Rows of pointing data:
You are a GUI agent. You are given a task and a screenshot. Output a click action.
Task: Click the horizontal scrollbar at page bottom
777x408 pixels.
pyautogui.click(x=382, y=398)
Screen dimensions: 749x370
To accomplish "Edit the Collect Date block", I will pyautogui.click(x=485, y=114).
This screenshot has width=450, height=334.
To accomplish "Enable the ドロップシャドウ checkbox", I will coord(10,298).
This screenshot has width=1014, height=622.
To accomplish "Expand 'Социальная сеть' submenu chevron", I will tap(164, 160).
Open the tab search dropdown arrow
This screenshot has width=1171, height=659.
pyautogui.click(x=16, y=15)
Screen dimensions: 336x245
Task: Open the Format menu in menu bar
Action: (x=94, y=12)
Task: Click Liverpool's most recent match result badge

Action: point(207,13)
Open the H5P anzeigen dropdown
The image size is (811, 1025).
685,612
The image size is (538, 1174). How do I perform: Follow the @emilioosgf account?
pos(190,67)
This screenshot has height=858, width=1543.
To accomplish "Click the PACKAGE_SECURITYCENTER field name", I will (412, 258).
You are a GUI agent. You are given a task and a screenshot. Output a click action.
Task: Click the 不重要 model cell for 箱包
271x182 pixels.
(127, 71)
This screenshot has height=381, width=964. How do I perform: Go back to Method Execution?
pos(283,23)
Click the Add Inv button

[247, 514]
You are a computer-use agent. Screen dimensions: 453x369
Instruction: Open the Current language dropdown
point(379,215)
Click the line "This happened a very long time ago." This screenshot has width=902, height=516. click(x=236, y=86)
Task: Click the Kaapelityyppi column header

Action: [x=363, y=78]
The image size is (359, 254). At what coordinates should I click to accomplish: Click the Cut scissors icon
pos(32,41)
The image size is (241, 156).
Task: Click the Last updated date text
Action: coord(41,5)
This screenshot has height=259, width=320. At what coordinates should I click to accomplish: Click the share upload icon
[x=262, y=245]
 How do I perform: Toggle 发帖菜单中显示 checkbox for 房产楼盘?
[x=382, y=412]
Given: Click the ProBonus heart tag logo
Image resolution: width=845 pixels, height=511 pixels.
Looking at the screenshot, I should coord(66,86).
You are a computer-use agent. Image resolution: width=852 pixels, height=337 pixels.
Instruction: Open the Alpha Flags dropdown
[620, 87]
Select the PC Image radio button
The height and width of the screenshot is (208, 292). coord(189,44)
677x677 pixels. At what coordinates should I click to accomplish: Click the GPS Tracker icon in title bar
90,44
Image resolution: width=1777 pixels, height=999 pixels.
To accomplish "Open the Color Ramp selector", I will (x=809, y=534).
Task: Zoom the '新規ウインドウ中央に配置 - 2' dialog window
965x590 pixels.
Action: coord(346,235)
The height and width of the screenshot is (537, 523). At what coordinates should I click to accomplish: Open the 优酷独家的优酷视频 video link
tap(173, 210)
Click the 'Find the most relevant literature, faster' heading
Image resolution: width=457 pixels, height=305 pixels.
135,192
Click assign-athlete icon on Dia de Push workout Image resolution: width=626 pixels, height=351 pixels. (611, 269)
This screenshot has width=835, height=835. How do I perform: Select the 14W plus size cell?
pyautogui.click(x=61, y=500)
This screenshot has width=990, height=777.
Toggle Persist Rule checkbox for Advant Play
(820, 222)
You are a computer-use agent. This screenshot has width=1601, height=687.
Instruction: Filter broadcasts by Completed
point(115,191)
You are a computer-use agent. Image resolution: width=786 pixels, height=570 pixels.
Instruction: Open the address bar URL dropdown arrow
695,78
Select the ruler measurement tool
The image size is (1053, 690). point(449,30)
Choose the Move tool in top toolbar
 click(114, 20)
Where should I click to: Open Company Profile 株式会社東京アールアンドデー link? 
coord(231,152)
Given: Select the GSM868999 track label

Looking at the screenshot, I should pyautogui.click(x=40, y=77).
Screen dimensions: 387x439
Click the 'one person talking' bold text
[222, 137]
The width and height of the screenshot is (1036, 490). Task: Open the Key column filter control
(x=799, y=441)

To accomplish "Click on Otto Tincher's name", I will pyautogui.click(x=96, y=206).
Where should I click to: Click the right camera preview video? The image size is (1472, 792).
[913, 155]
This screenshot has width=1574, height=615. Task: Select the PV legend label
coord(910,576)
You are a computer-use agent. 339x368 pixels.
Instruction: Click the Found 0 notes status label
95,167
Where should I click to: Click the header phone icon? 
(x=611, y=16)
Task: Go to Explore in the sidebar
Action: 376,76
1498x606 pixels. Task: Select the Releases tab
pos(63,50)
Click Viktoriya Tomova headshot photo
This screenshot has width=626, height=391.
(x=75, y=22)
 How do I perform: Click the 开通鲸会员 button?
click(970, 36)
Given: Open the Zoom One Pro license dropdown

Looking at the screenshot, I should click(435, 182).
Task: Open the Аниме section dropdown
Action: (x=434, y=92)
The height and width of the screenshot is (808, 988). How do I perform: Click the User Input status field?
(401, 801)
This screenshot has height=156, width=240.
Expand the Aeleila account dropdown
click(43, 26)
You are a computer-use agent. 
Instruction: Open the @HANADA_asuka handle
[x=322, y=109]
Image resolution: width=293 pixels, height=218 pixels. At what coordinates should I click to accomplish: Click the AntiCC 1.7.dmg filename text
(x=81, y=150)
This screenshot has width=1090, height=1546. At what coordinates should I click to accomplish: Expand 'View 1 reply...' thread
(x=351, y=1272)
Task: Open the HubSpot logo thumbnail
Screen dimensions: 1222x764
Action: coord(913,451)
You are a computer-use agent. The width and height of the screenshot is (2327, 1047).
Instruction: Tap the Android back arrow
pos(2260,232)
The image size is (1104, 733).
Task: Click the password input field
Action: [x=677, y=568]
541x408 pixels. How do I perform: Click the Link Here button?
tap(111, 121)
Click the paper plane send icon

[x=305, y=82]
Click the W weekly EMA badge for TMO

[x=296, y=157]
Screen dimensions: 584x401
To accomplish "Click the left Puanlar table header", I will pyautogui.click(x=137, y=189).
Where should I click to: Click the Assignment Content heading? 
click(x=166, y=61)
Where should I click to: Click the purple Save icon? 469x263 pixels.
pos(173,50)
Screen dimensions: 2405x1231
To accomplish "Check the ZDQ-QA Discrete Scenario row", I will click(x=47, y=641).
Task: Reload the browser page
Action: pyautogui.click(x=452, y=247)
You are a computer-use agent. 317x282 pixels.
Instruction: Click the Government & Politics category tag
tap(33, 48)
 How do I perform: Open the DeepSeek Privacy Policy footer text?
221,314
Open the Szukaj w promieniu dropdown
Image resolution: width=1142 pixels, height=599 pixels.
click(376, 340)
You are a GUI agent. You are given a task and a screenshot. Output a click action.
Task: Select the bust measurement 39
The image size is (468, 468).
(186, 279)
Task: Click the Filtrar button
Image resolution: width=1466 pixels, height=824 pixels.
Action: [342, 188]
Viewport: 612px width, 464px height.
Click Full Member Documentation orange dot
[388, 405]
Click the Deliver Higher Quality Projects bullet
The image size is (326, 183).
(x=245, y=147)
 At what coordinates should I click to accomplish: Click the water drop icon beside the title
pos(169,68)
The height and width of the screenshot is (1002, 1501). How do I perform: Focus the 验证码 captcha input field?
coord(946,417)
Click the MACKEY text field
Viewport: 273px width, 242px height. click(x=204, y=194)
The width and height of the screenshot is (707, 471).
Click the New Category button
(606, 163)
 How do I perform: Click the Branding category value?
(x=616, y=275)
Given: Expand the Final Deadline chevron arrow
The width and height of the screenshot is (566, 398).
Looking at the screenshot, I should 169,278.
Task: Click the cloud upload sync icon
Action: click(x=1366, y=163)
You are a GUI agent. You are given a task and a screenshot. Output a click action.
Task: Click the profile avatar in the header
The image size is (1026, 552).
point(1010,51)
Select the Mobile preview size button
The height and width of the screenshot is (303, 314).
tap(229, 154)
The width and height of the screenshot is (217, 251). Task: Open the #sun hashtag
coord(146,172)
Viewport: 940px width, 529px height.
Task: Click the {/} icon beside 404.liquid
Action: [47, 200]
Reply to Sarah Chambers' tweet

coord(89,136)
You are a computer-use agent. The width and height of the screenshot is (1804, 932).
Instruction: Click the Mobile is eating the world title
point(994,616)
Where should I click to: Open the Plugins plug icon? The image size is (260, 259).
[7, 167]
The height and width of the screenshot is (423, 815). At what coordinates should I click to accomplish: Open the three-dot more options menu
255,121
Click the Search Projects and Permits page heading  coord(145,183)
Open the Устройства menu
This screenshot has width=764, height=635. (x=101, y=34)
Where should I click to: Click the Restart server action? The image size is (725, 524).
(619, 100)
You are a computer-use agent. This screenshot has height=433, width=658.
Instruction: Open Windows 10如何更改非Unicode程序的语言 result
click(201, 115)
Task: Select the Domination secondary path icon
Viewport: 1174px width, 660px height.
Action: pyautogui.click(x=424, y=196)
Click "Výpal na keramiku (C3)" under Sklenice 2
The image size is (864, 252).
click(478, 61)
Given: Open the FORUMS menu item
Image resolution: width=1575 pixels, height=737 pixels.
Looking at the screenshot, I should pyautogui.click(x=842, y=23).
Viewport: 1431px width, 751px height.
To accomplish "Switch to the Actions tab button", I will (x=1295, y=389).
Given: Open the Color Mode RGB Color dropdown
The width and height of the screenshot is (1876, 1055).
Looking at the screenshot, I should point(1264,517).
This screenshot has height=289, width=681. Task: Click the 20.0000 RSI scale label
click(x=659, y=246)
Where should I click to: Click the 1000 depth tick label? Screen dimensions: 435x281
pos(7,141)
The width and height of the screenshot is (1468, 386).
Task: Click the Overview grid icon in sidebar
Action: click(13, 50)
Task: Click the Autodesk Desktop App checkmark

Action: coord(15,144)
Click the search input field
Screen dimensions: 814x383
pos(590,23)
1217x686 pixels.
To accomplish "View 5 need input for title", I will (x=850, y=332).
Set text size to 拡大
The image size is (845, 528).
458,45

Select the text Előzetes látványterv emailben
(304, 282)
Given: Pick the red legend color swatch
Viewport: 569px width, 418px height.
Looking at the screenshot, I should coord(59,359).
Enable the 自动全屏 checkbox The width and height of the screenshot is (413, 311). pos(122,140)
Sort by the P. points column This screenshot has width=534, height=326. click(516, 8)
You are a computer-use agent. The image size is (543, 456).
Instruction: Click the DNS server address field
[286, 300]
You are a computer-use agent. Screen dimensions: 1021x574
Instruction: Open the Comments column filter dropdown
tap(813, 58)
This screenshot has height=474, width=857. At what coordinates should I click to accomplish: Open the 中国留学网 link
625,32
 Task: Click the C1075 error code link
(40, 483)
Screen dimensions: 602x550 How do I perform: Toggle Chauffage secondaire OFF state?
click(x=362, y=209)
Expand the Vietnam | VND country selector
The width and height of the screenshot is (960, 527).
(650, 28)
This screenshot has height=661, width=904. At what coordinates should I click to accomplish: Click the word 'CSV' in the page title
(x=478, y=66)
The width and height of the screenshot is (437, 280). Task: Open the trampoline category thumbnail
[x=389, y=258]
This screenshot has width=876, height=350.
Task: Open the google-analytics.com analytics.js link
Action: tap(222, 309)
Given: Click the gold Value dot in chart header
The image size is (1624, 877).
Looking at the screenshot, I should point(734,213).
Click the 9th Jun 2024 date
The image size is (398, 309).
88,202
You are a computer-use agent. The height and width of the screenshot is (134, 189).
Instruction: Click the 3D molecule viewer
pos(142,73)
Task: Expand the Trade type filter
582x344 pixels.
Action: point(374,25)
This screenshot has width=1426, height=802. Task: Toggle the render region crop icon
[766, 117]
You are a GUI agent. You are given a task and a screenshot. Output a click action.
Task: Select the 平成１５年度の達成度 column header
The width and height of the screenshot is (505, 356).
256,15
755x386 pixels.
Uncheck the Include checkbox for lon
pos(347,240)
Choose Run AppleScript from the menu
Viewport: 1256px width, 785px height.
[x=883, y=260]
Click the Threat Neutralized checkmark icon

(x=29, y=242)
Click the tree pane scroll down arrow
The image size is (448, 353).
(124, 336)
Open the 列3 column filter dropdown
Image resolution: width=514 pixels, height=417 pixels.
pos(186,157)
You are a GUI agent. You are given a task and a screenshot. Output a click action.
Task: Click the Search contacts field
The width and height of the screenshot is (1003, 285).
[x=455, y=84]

▸ PROBLEM: Locate each line in the items above that contains the word "perform", and copy those lines out in full. Matches must agree in case.

▸ FINISHED TASK:
The image size is (538, 1174). How do I perform: Follow the @emilioosgf account?
This screenshot has height=381, width=964. How do I perform: Go back to Method Execution?
 How do I perform: Toggle 发帖菜单中显示 checkbox for 房产楼盘?
This screenshot has width=835, height=835. How do I perform: Select the 14W plus size cell?
 How do I perform: Click the 开通鲸会员 button?
The height and width of the screenshot is (808, 988). How do I perform: Click the User Input status field?
541x408 pixels. How do I perform: Click the Link Here button?
 How do I perform: Open the DeepSeek Privacy Policy footer text?
The height and width of the screenshot is (1002, 1501). How do I perform: Focus the 验证码 captcha input field?
 How do I perform: Click the Branding category value?
Screen dimensions: 602x550 How do I perform: Toggle Chauffage secondaire OFF state?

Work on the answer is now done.